Sorry, I have not had any opportunity to work with Vonage or VOIP, so I cannot give an authorative answer. This matters can depend on whether you only make outgoing calls or if your equipment must also accept incoming calls.

: * SIP ports 5060 through 5061 using UDP protocol

I would expect the SIP fixup to take care of that for outgoing calls.

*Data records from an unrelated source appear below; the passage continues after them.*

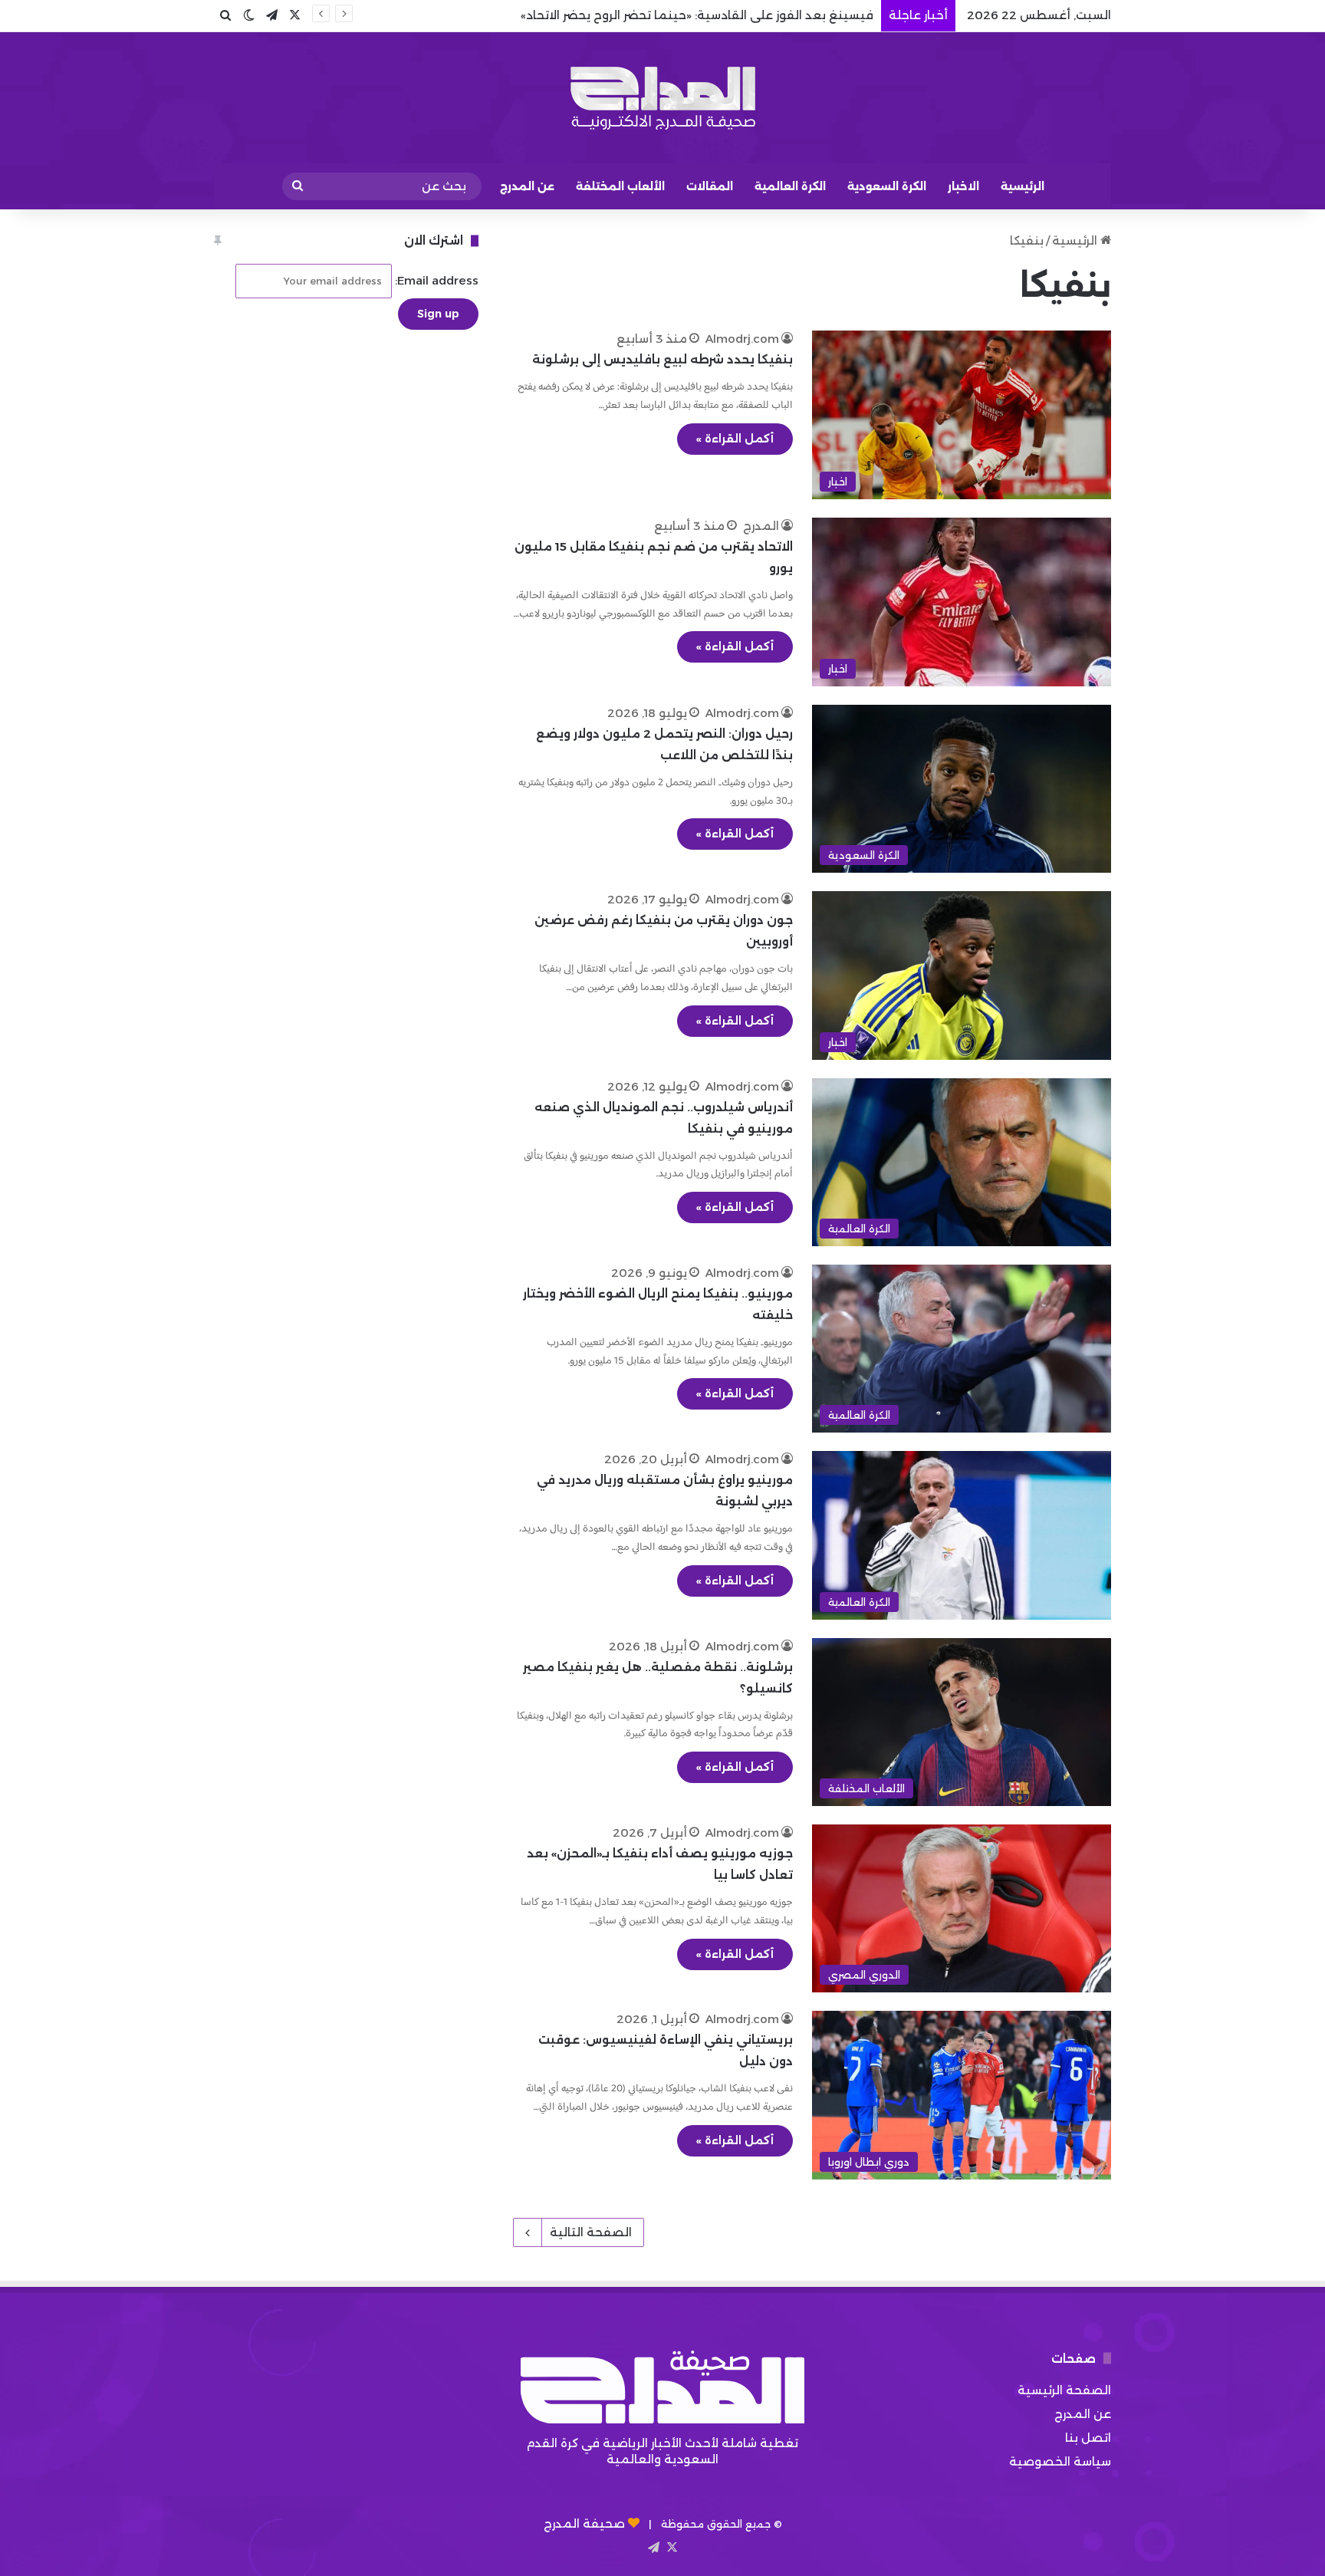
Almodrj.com (742, 338)
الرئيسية (1022, 186)
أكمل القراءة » (735, 439)
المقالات (709, 186)
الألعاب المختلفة (620, 186)
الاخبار (963, 186)
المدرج (761, 525)
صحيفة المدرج (584, 2523)
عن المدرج (527, 186)
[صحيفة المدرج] (662, 98)
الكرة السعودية (886, 186)
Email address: (435, 280)
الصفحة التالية (591, 2232)
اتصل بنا (1088, 2437)
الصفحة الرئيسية (1064, 2390)
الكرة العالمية (790, 186)
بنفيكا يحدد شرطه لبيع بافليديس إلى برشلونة (662, 359)
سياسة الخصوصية (1060, 2461)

: * NTP port 123 using UDP protocol

I wouldn't have expected VOIP to need a time protocol.... but I have never researched VOIP. NTP by its nature expects a fairly fast response, so outgoing NTP requests should be entirely taken care of by the normal UDP adaptive security. Plausibly though two endpoints need to use NTP to negotiate a timebase so plausibly there is a need for incoming NTP -- if so then I would expect the SIP fixup to take care of this, unless the need were special to Vonage.

: * TFTP port 69 using UDP protocol

I would expect TFTP even less than NTP (but again, that could be my VOIP naivity.) I am having difficulty [in my VOIP ignorance] in thinking of a reason why TFTP might be required.

: * DNS port 53 using UDP protocol

Outgoing DNS is normally entirely taken care of by fixups, provided that the remote system responds within a reasonable amount of time. If the remote system might take more than 30 seconds to respond, then rather than opening a port you might want to increase the UDP timeout.

: * RTP ports 10,000 through 20,000 using UDP protocol

I would expect the SIP fixup to take care of that.